> [Document segment]
★ ★ ★ ★

Analysis of data from the Office for National Statistics shows that the ‘marriage gap’ between rich and poor has doubled in 30 years.
Whereas in the lower income groups, 68% of parents of newborn babies in England & Wales in 1988 were married, this proportion had fallen to 35% in 2019. However in the higher income groups, 91% were married in 1988 falling to 76% in 2019. The ‘marriage gap’ between rich and poor has thus almost doubled from 22% to 41%.
One significant barrier to entry for many is the high perceived cost of a wedding. Half of unmarried men and one third of unmarried women cite cost as a reason for not marrying.
So we applaud and welcome new proposals from the Law Commission to allow weddings to be conducted in a field, a pub or a McDonalds, thus radically reducing the perceived need for an expensive venue and expensive meals which comprise the vast majority of costs.
It may also be that as people get used to COVID restrictions limiting wedding celebration numbers to 15 or 30 people, smaller weddings become more of a norm.
However two American studies have found that having MORE guests and spending LESS money are each associated with greater subsequent marital happiness and stability. More guests is important because they affirm the couple’s choice to commit. Less money is important because costs influence the risk of subsequent debt and financial problems.
Either way, if a reduction in wedding expectations and perceived costs opens the way for a resurgence of marriage among lower income couples, this would be good news indeed.
Weddings should not be a barrier to marriage.

★ ★ ★ ★

> [Raw data]
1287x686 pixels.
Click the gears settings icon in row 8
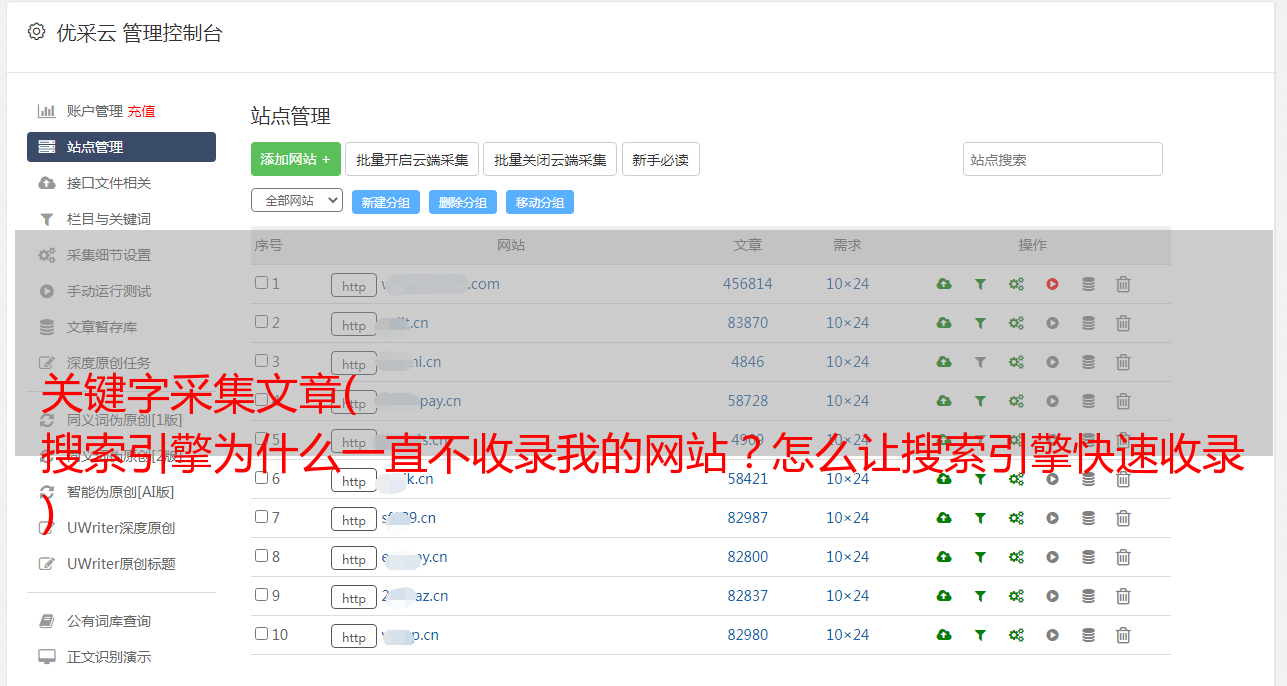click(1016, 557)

★ ★ ★ ★

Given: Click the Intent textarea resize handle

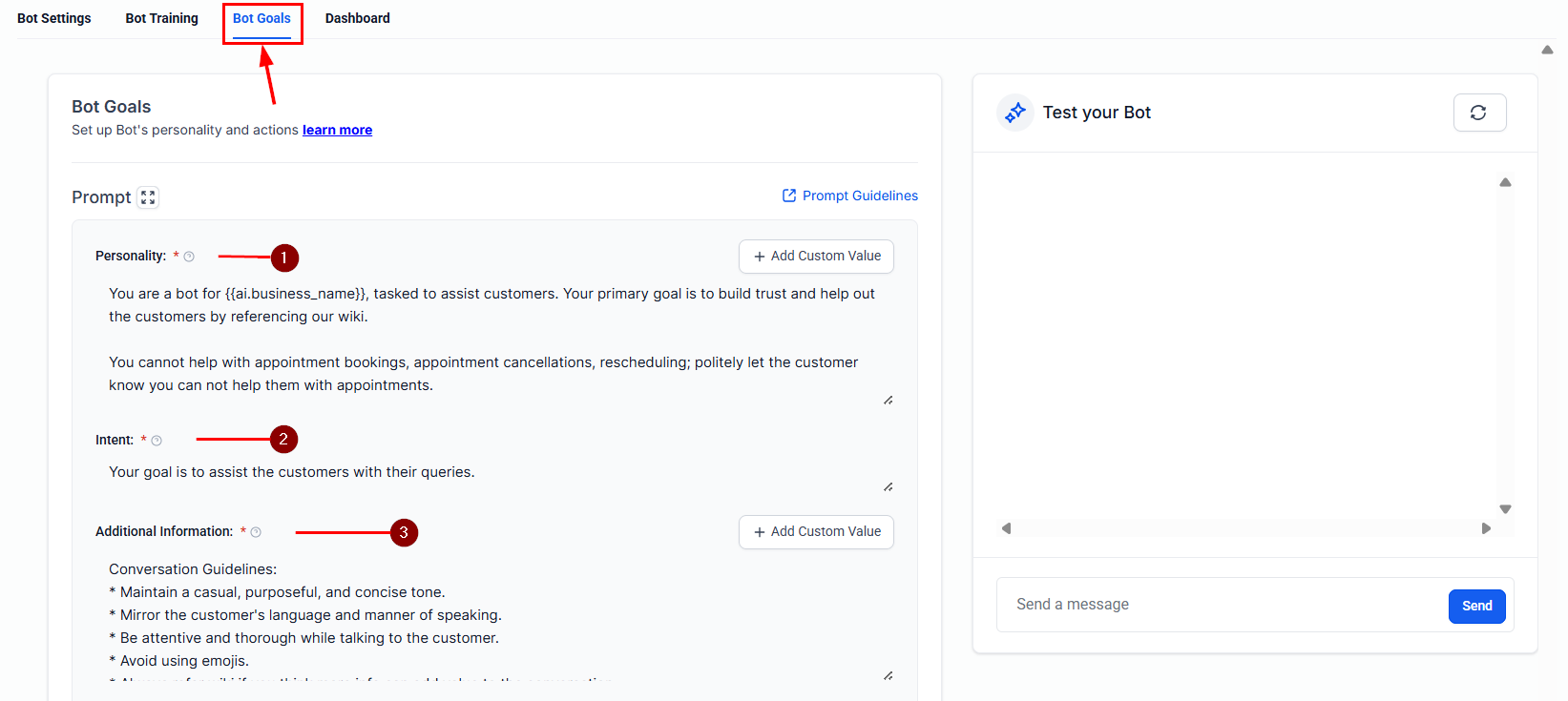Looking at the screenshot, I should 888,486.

★ ★ ★ ★

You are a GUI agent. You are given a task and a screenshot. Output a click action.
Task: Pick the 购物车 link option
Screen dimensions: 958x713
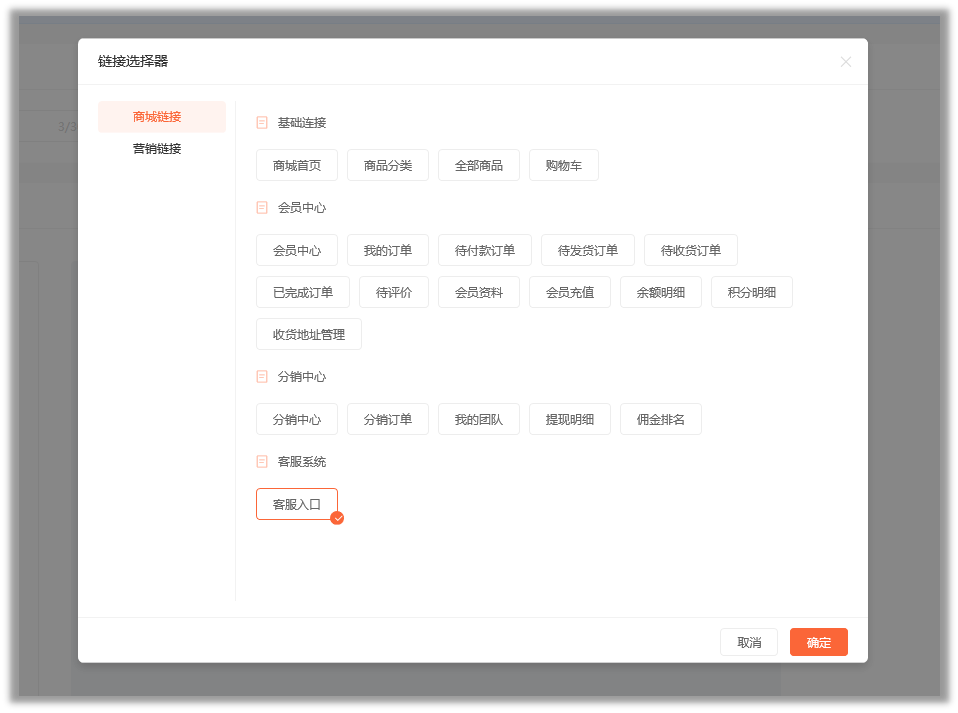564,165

★ ★ ★ ★

> [Prompt] In the text on the marriage gap, set down the passage from "It may also" up to and including "and financial problems.", copying it word for word.

> [Result for this exercise]
It may also be that as people get used to COVID restrictions limiting wedding celebration numbers to 15 or 30 people, smaller weddings become more of a norm.
However two American studies have found that having MORE guests and spending LESS money are each associated with greater subsequent marital happiness and stability. More guests is important because they affirm the couple’s choice to commit. Less money is important because costs influence the risk of subsequent debt and financial problems.